Following a delayed launch and rumors about not making it in time for the Galaxy S22 series, Samsung pulls off a surprise by making the Exynos 2200 official.
Described as a game-changing processor, the main highlight of the Exynos 2200 is its use of an AMD RDNA 2 architecture for the Samsung Xclipse GPU. The Xclipse comes with support for hardware accelerated ray tracing (RT) and variable rate shading (VRS)—both being previously available only on PCs, laptops and consoles.
The Xclipse GPU supports 120hz in 4K and 144hz in QHD+ resolutions.
The Exynos 2200 is based on Samsung’s 4nm process and uses ARM V9 architecture in a tri-cluster layout: one Cortex-X2 core, three Cortex-A710 cores, and four Cortex-A510 cores.
It supports LPDDR5 RAM and UFS 3.1 storage, and comes with a new dual-core NPU that Samsung claims has double the performance compared to the Exynos 2100’s NPU.

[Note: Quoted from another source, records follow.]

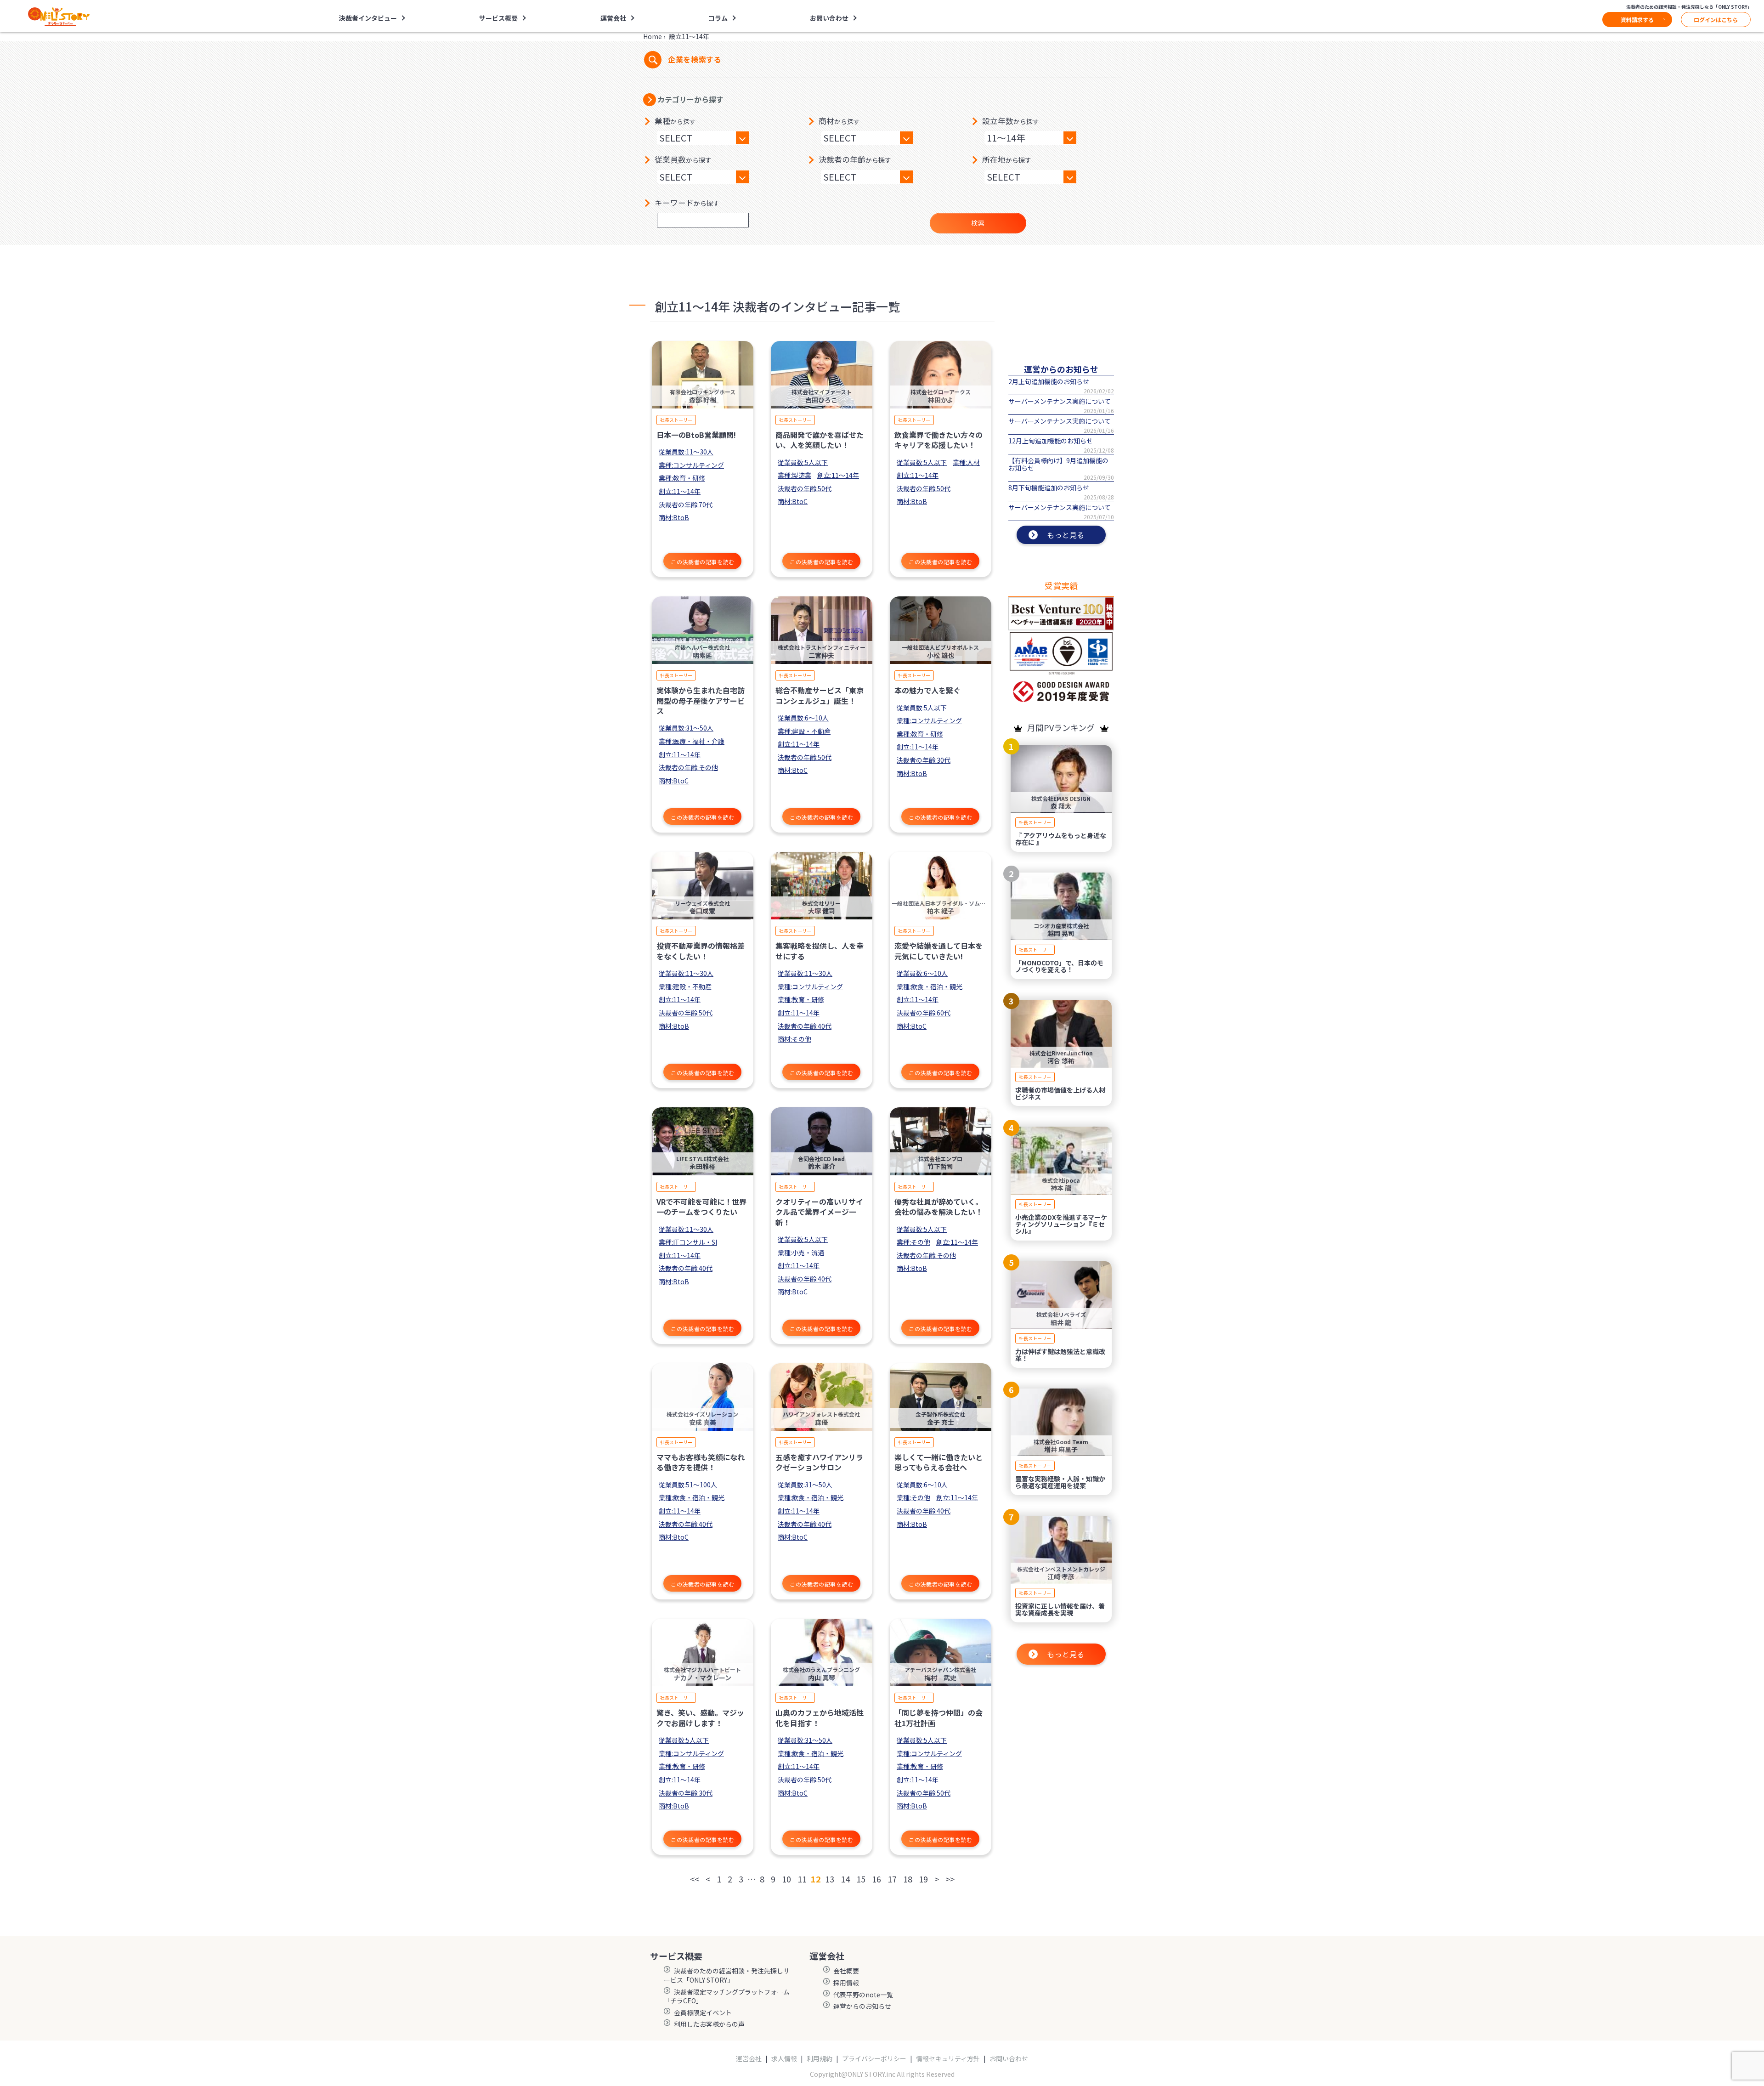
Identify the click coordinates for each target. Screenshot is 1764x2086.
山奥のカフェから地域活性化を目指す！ (819, 1717)
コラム (718, 18)
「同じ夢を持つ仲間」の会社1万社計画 (938, 1717)
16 (876, 1879)
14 (845, 1879)
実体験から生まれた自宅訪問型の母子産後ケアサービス (700, 700)
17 (892, 1879)
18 (907, 1879)
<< (694, 1879)
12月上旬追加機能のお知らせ (1050, 440)
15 (860, 1879)
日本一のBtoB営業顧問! (696, 434)
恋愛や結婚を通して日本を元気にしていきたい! (938, 950)
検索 (977, 222)
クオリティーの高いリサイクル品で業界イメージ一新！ (819, 1212)
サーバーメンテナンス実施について (1059, 401)
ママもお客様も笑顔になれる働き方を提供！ (700, 1462)
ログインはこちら (1716, 19)
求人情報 (784, 2058)
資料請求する (1637, 19)
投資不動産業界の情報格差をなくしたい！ (700, 950)
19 (923, 1879)
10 (786, 1879)
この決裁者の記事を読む (703, 562)
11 (802, 1879)
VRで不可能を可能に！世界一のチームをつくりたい (701, 1206)
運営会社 (749, 2058)
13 (829, 1879)
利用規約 (819, 2058)
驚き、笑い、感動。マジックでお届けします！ (700, 1717)
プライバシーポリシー (874, 2058)
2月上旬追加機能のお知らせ (1048, 381)
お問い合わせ (829, 18)
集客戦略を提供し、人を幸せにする (819, 950)
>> (950, 1879)
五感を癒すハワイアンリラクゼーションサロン (819, 1462)
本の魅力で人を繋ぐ (927, 690)
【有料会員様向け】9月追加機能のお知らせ (1058, 464)
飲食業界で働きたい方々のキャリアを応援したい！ (938, 439)
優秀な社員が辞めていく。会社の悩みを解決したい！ (938, 1206)
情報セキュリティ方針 (948, 2058)
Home (652, 36)
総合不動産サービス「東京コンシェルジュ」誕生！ (819, 695)
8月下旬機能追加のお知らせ (1048, 487)
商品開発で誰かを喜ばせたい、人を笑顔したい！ (819, 439)
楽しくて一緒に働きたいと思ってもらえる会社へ (938, 1462)
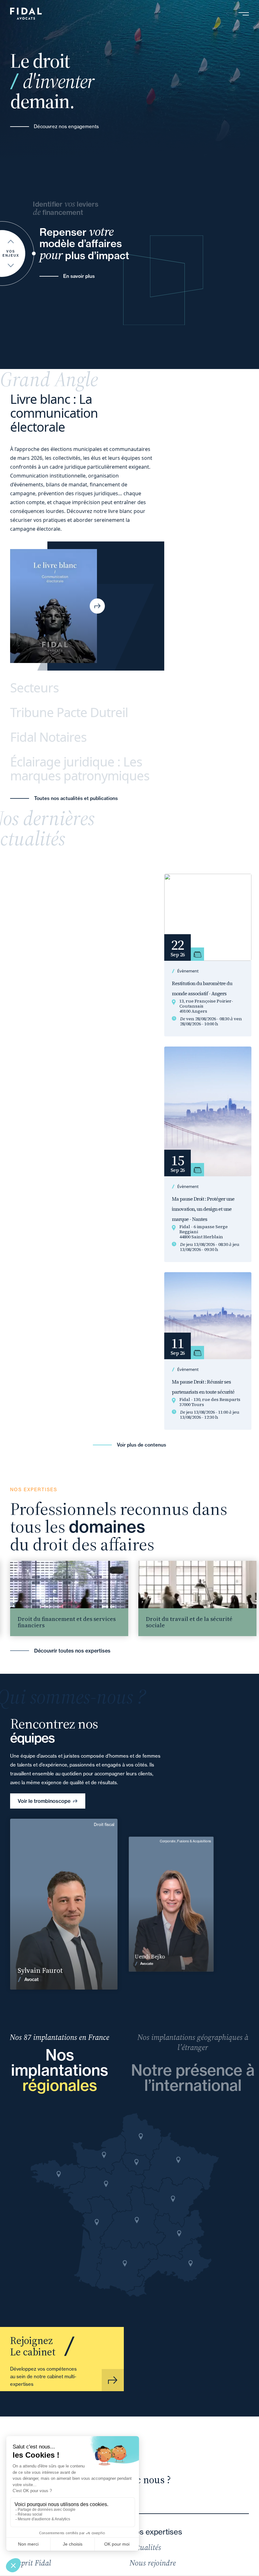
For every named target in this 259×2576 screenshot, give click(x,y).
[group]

The Exynos 2200’s ISP is pretty much unchanged from its predecessor: you get support for 200-megapixel cameras and up to 30FPS capture at 108-megapixels (or 64MP+32MP simultaneous capture at 30FPS). The chip is capable of shooting 4K video at 120FPS and 8K video at 30FPS—both with HDR10+.
Rounding up its features, the Exynos 2200 comes with an integrated 5G modem that has support for both mmWave and sub-6GHz networks.
As expected, the Exynos 2200 will debut with the Galaxy S22 series, which is slated to launch on February 8.